Exercise brief →
Where a line below holds the string "near", that line goes into the answer.

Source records

- - -

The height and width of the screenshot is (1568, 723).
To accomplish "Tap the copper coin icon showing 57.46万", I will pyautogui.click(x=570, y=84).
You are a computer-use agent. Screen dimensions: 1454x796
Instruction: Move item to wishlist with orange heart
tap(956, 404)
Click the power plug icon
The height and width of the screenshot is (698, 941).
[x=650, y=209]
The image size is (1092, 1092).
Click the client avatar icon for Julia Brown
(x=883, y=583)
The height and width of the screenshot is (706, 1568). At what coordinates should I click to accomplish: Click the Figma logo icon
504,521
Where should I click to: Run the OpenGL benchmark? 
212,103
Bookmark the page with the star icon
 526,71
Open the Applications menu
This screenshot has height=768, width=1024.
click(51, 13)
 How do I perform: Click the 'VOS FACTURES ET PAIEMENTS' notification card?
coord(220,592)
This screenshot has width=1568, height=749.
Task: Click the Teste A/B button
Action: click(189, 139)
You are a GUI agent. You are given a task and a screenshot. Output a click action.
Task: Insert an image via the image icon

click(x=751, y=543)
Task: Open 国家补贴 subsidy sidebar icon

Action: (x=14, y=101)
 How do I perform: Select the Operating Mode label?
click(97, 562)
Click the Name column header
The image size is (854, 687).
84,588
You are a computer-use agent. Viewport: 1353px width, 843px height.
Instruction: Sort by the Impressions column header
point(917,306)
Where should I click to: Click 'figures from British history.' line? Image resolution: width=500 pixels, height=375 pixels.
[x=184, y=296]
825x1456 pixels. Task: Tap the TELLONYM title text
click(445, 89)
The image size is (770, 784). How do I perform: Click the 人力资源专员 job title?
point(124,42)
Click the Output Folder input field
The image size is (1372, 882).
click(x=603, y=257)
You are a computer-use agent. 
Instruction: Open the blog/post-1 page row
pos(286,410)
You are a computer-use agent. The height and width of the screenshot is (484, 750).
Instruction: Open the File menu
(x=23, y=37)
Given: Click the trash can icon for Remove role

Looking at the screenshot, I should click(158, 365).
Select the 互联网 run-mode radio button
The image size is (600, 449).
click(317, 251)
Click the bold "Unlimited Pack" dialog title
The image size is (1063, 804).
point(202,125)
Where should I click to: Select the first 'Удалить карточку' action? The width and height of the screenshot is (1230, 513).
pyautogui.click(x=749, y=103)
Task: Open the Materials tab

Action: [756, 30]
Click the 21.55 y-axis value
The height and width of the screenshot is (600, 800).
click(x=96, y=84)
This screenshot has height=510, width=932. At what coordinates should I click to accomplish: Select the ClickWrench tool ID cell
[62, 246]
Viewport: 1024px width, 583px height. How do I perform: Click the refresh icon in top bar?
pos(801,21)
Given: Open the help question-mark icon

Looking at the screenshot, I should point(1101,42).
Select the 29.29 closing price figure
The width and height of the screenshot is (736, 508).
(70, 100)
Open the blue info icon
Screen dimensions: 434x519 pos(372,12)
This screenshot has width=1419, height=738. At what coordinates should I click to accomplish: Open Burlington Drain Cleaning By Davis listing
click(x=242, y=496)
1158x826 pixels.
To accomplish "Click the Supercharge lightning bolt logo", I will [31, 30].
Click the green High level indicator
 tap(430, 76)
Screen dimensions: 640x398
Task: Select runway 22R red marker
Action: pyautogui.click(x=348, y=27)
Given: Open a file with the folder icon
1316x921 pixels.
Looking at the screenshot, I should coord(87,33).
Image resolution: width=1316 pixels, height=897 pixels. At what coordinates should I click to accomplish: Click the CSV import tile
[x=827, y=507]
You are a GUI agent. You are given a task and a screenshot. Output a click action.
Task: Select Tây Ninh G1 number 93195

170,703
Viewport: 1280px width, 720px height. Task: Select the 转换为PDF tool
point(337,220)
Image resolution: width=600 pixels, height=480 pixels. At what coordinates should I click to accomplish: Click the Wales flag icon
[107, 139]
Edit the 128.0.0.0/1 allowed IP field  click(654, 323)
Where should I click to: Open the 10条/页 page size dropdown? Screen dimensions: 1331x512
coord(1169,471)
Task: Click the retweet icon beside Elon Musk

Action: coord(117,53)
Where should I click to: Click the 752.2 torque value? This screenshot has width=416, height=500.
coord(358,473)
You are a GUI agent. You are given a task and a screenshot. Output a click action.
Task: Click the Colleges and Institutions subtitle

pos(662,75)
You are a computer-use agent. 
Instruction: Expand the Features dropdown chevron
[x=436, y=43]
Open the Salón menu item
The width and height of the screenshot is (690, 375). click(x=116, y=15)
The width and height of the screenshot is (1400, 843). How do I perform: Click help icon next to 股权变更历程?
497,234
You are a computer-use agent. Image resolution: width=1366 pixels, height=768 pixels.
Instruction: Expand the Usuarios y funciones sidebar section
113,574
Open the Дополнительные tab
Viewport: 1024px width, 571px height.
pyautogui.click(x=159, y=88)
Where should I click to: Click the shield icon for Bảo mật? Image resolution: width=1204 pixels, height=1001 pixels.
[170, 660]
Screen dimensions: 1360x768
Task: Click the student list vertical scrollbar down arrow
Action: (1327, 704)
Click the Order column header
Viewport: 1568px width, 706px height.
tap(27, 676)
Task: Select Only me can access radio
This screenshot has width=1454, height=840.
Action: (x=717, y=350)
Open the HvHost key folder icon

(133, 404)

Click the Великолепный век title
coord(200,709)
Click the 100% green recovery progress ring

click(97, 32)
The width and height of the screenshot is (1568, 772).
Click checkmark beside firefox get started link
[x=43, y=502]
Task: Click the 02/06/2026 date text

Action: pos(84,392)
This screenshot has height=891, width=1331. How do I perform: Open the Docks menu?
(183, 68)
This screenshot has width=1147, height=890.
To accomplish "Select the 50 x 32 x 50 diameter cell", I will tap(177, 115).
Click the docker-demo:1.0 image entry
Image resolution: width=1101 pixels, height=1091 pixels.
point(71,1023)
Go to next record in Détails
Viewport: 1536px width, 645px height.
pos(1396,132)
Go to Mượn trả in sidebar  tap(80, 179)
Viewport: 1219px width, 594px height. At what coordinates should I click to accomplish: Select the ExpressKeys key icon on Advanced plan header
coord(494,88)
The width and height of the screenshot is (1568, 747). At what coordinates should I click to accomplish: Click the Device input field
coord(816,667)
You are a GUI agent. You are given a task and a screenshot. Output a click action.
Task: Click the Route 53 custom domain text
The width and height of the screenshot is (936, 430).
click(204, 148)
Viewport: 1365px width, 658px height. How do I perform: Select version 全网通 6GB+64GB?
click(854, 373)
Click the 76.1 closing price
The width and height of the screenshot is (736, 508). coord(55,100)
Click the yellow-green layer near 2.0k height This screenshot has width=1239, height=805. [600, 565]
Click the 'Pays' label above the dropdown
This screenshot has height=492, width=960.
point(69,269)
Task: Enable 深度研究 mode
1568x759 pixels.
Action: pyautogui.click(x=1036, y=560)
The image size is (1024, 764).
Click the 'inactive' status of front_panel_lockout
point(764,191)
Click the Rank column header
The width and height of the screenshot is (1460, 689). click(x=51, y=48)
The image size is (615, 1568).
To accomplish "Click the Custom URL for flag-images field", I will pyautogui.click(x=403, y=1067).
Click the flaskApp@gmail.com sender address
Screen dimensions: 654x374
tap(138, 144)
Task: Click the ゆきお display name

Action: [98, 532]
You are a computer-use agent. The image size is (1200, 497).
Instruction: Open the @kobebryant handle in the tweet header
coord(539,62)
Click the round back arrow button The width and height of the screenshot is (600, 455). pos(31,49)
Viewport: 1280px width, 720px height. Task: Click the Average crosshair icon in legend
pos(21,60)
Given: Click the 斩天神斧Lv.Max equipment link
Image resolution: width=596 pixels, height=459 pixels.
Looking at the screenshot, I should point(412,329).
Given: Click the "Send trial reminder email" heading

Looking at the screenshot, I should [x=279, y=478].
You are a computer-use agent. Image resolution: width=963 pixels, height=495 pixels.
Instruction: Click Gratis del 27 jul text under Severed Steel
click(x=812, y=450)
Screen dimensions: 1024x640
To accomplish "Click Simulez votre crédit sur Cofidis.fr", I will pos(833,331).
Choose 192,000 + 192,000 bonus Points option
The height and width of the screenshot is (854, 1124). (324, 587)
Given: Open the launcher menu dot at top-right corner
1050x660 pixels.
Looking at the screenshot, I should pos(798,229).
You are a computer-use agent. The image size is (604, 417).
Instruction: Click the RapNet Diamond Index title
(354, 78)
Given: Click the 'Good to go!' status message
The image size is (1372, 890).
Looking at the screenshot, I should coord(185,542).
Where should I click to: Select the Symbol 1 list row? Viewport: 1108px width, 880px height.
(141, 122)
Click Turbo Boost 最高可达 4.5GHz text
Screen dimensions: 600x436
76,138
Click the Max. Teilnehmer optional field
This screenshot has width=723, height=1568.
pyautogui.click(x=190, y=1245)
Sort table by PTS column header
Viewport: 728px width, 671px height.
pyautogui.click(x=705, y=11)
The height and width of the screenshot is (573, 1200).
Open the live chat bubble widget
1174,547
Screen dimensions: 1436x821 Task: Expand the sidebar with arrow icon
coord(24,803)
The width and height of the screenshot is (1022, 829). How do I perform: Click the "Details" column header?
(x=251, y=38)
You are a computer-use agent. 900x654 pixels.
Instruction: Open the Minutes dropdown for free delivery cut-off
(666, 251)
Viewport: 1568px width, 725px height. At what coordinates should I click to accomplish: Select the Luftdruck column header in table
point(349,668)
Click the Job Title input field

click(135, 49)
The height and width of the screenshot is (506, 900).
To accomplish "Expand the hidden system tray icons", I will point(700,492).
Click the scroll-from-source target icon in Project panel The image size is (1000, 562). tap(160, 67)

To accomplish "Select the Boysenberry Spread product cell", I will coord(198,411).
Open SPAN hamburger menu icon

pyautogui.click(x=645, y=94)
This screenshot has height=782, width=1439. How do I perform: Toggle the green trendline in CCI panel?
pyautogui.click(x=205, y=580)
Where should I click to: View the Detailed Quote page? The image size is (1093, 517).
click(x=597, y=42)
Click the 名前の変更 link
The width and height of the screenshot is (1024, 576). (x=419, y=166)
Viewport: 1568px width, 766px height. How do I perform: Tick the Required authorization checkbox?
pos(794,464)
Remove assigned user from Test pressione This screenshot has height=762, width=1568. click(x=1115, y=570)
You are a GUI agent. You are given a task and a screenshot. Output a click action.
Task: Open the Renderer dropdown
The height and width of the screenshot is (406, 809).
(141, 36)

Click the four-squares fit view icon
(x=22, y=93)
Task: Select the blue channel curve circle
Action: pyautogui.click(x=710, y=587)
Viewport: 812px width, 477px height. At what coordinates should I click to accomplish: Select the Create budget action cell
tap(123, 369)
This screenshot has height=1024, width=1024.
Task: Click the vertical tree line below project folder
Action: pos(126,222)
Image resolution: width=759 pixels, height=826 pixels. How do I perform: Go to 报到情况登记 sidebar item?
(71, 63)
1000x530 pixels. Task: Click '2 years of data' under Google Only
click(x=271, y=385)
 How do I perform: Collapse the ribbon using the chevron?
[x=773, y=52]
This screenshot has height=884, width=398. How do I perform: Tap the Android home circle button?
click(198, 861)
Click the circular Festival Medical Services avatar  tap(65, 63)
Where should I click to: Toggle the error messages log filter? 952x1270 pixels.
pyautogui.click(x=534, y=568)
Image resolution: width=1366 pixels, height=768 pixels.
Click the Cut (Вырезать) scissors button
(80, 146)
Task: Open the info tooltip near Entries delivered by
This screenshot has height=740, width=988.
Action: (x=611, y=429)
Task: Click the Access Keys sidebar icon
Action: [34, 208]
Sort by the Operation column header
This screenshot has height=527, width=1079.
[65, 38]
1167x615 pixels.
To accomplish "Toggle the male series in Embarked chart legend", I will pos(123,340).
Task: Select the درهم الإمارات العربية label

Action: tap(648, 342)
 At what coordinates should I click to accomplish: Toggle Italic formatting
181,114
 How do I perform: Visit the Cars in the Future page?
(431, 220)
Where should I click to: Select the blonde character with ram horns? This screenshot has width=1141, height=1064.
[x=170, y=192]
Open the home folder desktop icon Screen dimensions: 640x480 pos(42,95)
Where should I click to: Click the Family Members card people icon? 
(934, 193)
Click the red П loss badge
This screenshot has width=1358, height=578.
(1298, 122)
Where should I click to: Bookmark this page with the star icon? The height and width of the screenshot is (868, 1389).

- - -

Response area →
Click the yellow-green layer near 2.0k height This screenshot has width=1239, height=805. [600, 565]
Task: Open the info tooltip near Entries delivered by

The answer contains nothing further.